Image by Chris Faraone
At a community meeting hosted by the City of Boston last week, dozens of South Boston residents packed into the cafeteria in the Condon School on D Street to ask questions and raise concerns about the 2024 Olympic bid. After nearly an hour of presentations by co-hosts from Boston 2024, including words from “Miracle on Ice” gold medalist Dave Silk on the transformative power of sports, the panel finally opened to questions from the audience.
It was clear that the crowd slanted in favor of the Olympics; Silk’s brandishing of his gold medal even incited chants of “USA! USA!”—essentially a war cry at this point. But between questions about property legacy and full-on gushing over Olympic greatness, Dr. Edmund Schluessel of the National Union of Students stepped up to the microphone and raised a topic that few have addressed since the bid was announced: sex trafficking.
Schluessel rattled off a laundry list of news reports of spikes in trafficking and prostitution around big sporting events: In Athens, for example, sex trafficking almost doubled during the 2004 Olympics. Leading up to the 2012 Games, police in London secured £600,000 to pay for a specialized unit to “tackle the expected surge in sex trafficking.”

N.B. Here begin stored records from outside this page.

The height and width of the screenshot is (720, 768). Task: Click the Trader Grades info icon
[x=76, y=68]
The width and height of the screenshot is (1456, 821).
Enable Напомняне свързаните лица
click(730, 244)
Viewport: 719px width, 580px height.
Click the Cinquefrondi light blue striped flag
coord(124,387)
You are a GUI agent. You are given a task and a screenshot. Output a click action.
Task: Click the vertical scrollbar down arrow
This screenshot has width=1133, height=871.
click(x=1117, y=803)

The facts elicited laughs and jeers; with the lunchroom surroundings, it felt like a high school sex education class. Some people even booed. The panel’s response: This, sir, is the United States of America, not hedonistic Europe. When confronted with the fact that a scandal involving IOC members accepting prostitutes as bribes took place in Salt Lake City, the answer was revised: That kind of thing just doesn’t happen in Boston. Which is patently untrue.

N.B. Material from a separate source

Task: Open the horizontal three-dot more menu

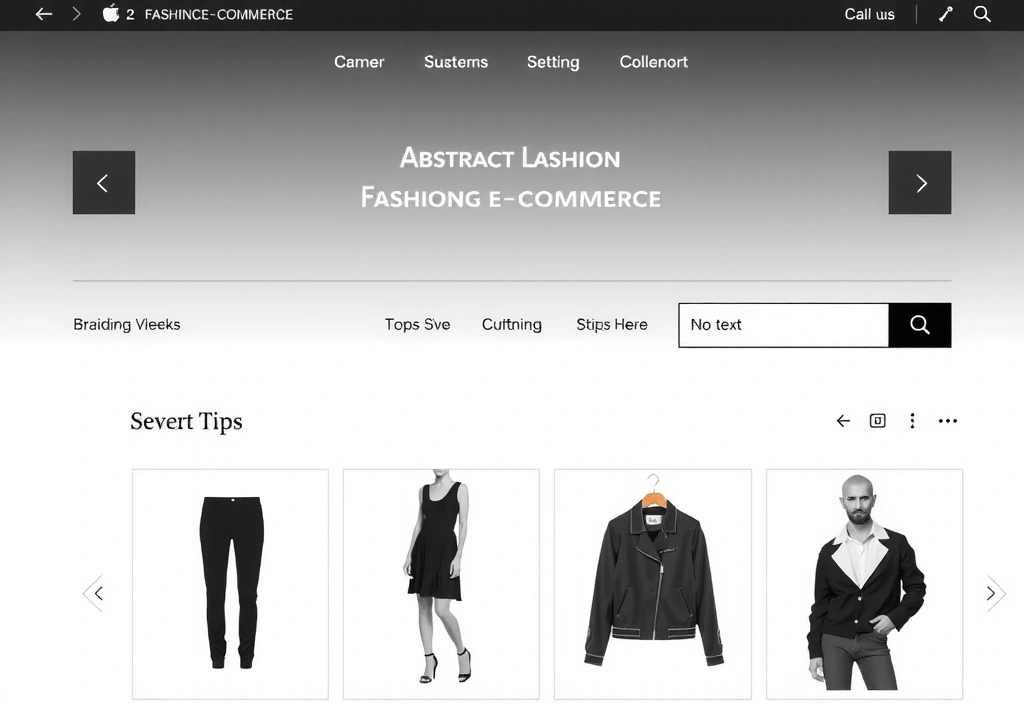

“Indeed, just months ago in Boston there were some prominent human trafficking arrests,” Schluessel wrote me in an email. “The assertion from the panel that human trafficking wouldn’t be a problem because the Games would be in the USA was simply bizarre.”
There is a large body of evidence showing that events like the Olympics and even the Super Bowl fuel the skin trade. Boston 2024, however, is either unwilling to address the point, or is simply too caught up in land grabbing and its media relations spin campaign to realize the potential problem. Either way, it’s obvious that they have not taken the issue seriously, or considered the violence against women that they are inviting into Boston’s most vulnerable neighborhoods.
Not like anyone expected much more from a cabal of rich white men.